What is a small business?
A small business is a company that is privately or independently owned and usually has fewer employees or lower revenue compared to others in the same industry. In general, a business with fewer than 500 employees is considered small. Because small businesses often earn less than large companies, they may qualify for more government support. Local small businesses can also offer products or services that meet the specific needs of their community. In many cases, they also build partnerships or support local events and causes.
7 Types of Small Businesses
The structure of a small business is important because it affects how the business runs, how taxes are handled, and who is legally responsible.

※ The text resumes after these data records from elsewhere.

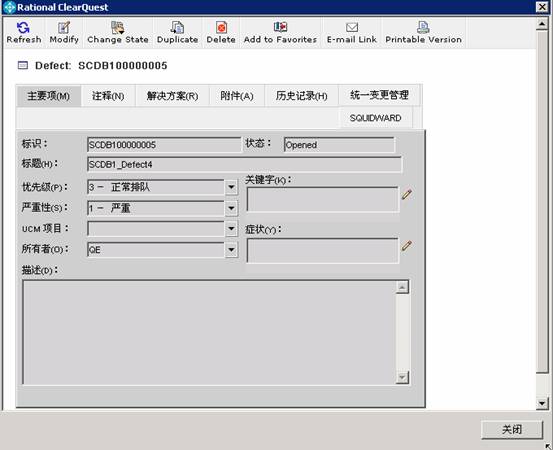This screenshot has height=450, width=553.
Task: Click inside the 描述 description text area
Action: 209,332
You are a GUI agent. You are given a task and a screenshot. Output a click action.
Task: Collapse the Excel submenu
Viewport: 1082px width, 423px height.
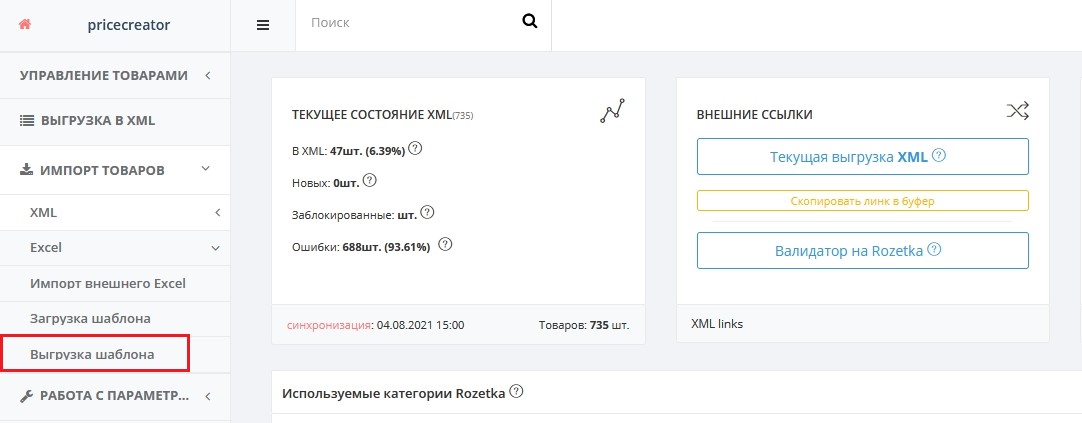(x=215, y=248)
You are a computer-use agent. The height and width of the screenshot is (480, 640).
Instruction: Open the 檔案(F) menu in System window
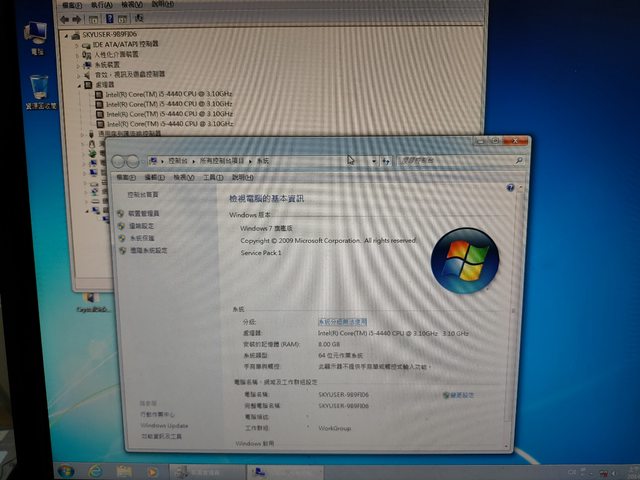tap(124, 177)
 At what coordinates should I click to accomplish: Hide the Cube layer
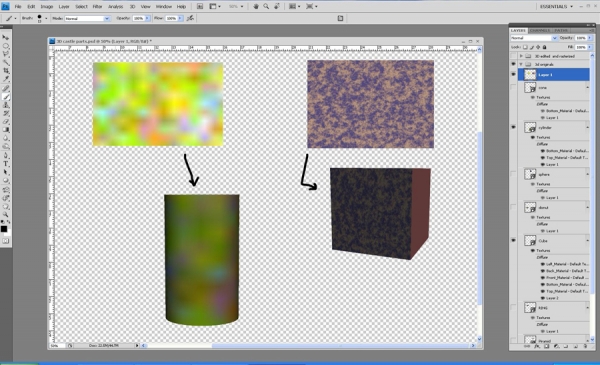[514, 240]

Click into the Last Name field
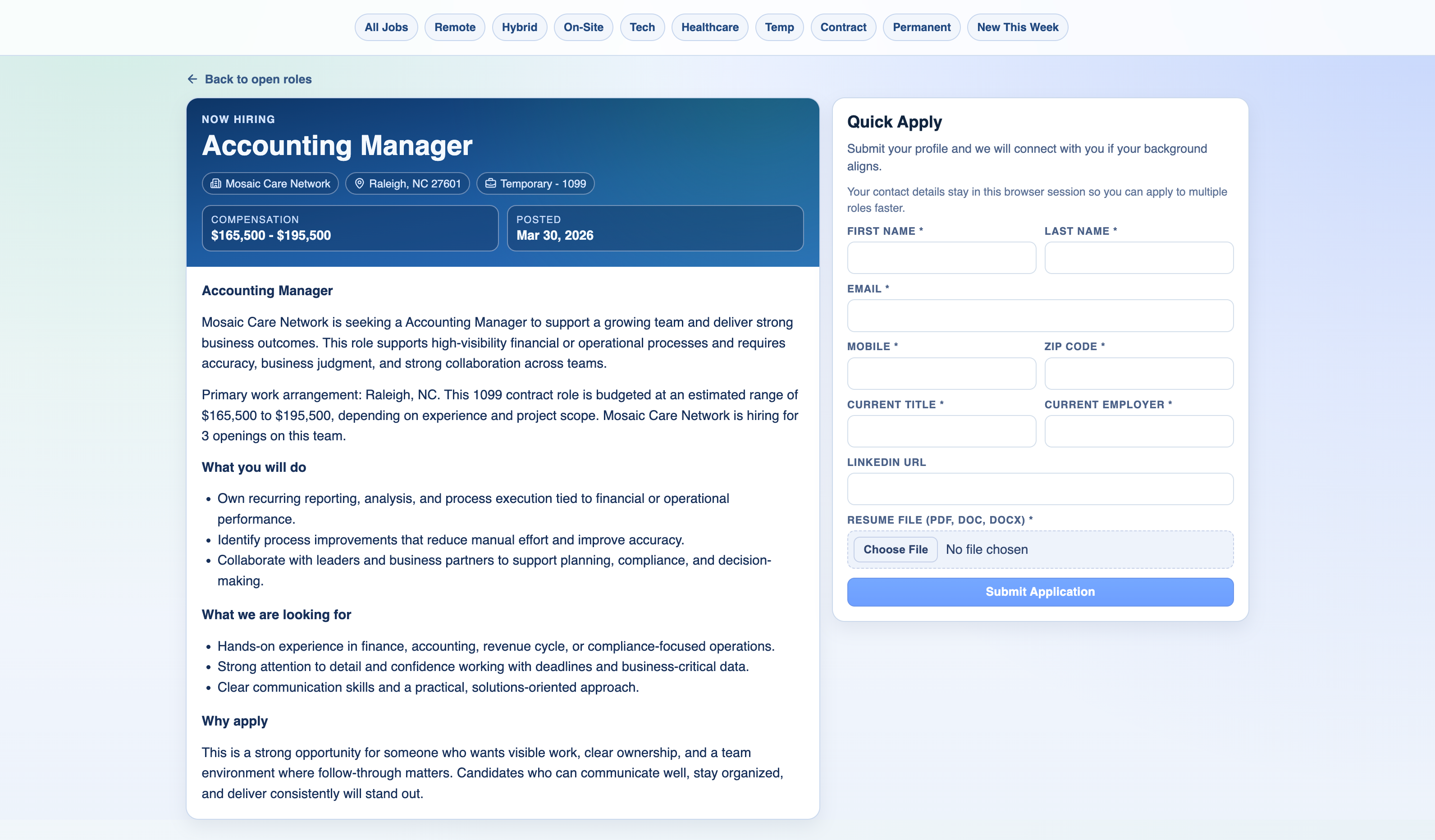pos(1138,258)
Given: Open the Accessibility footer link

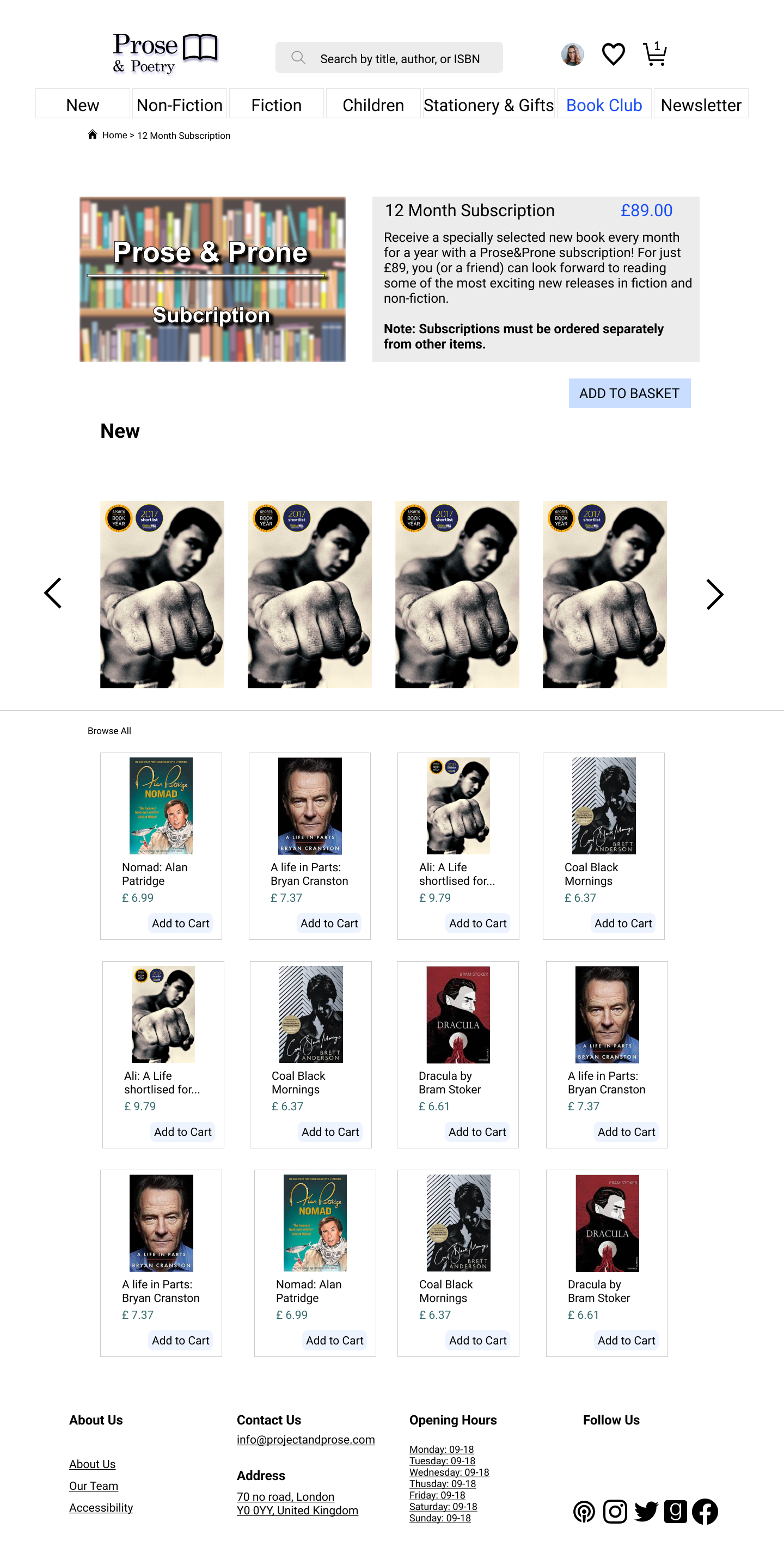Looking at the screenshot, I should tap(101, 1508).

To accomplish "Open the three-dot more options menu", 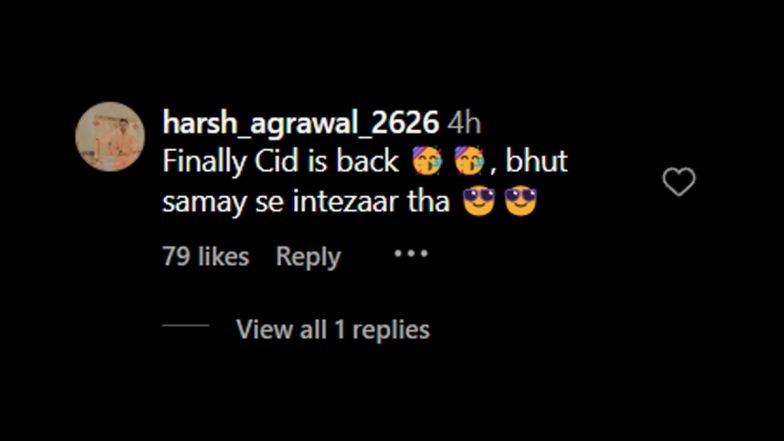I will (x=411, y=254).
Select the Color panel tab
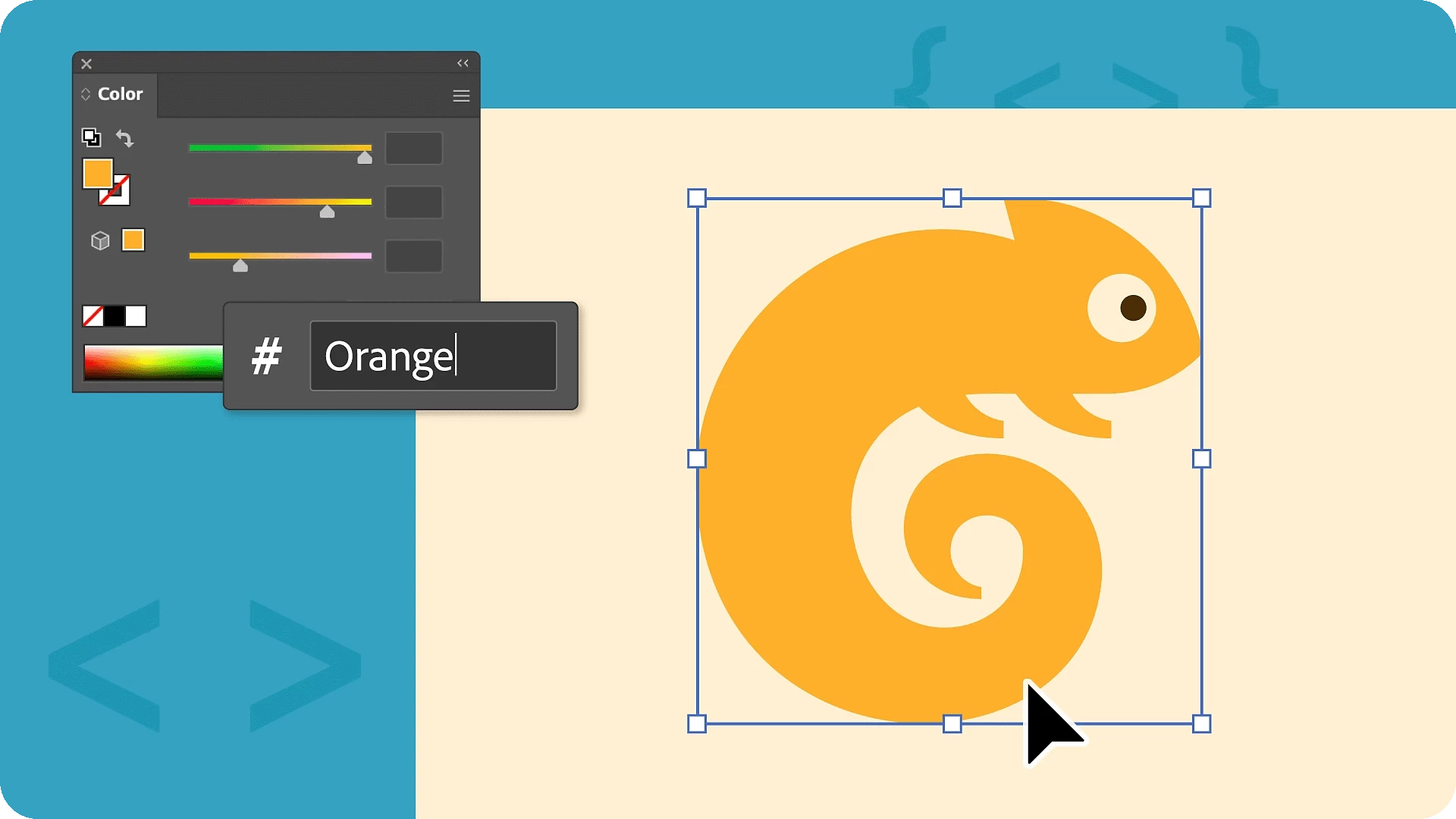 pos(120,94)
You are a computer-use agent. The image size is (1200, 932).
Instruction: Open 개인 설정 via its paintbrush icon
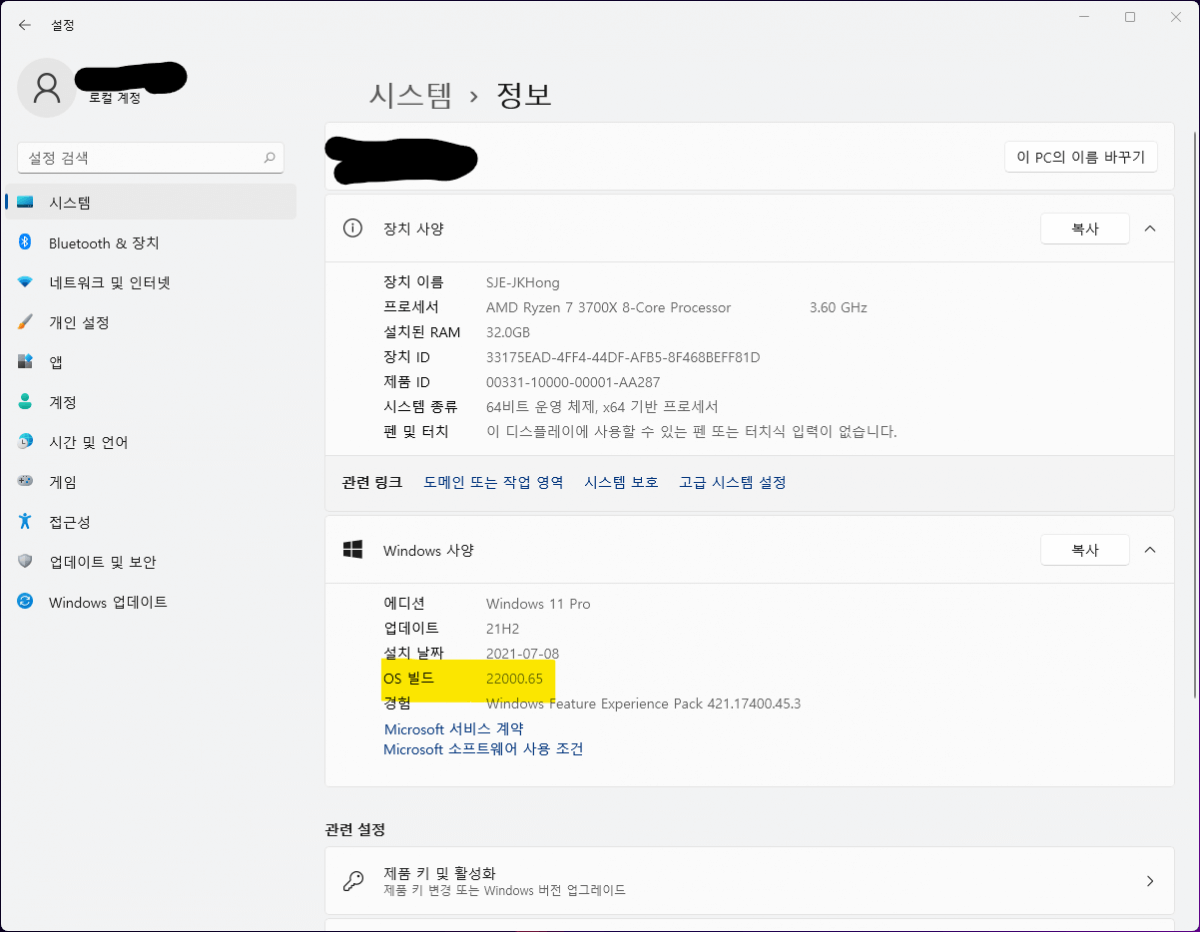(26, 323)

Before starting a small business, it’s important to understand the different types and decide which structure fits your needs and meets your state’s rules.
1. Sole Proprietorship
A sole proprietorship is a small business owned by one person. This person is responsible for all parts of the business, including debts and legal issues. There is no legal separation between the owner’s personal assets and business assets, so taxes are filed as part of their personal return. Business losses can often be used to reduce the amount of tax owed.
In many cases, the owner is also the only worker in the business. Depending on state laws, the business may not need to be officially registered. Freelancers like writers, designers, or consultants often use this structure if they run the business on their own.
2. General Partnership
A general partnership is run by two or more people who share the responsibilities of the business. These partners are equally responsible for the financial and legal matters, though they may earn different amounts depending on their agreement. Like sole proprietors, general partners can report business losses on their personal tax returns.
They also pay self-employment taxes and include the business income on their own tax forms. This type of setup often works well for people in the same profession, like doctors, lawyers, or software developers. Having more than one owner can also make it easier to get a business loan, since more credit lines are available.
3. Limited Partnership (LP)
A limited partnership also involves two or more owners, but it separates responsibilities between general partners and limited partners. General partners are involved in daily operations and carry full responsibility for the business. Limited partners, on the other hand, invest in the business but are not involved in running it or in most legal matters.
This type of setup allows investors to be part of the business without being responsible for its risks. Since limited partners are not active in operations, they often pay less in taxes. This structure is helpful for medical or legal practices where it’s important to limit responsibility for mistakes to specific people, not the whole business.
4. Limited Liability Company (LLC)
An LLC is a type of small business where the owners are not personally responsible for the company’s debts or legal problems. One or more people can own an LLC, and the business is separate from the owner’s personal property. Forming an LLC may require state fees, which could be paid every one or two years.
Owners of LLCs can choose to report business income on their personal tax forms or file separate business tax returns. They also pay self-employment taxes. Owners don’t have to split profits or losses equally, and the structure can offer either general or limited partnership setups while still giving the legal protections of a corporation.
5. Non-Profit
A non-profit small business earns money to support its mission rather than to make a profit. These businesses usually focus on public service or community programs and rely on donations or funding from supporters to cover costs and grow. Examples include charities or community support groups.
Since they do not aim to make a profit, non-profits can apply for tax exemptions and government aid. To keep their tax-exempt status, they must follow strict rules and keep clear financial records to show how money is used for their mission.
6. C Corporation
A C corporation is a legal setup where the business is separate from its owners, who are not personally responsible for business debts or issues. This structure allows the business to file taxes as a corporation, which can offer certain tax benefits. However, owners may have to pay taxes twice—once for the corporation and once for their own income from the business.
Owners of a C corporation may pay lower self-employment taxes and have access to more tax deductions. This structure is often used by businesses planning to grow or bring in investors.
7. S Corporation
An S corporation is like a C corporation in that it protects the owners from personal liability, but it is limited to one to one hundred owners who must be U.S. citizens. The main advantage is that the business income is passed through to the owners’ personal tax returns, which avoids double taxation on dividends.
This structure helps owners enjoy the legal protections of a corporation while reporting income through their personal taxes. It’s a popular choice for small businesses that want to avoid some of the tax rules that apply to C corporations.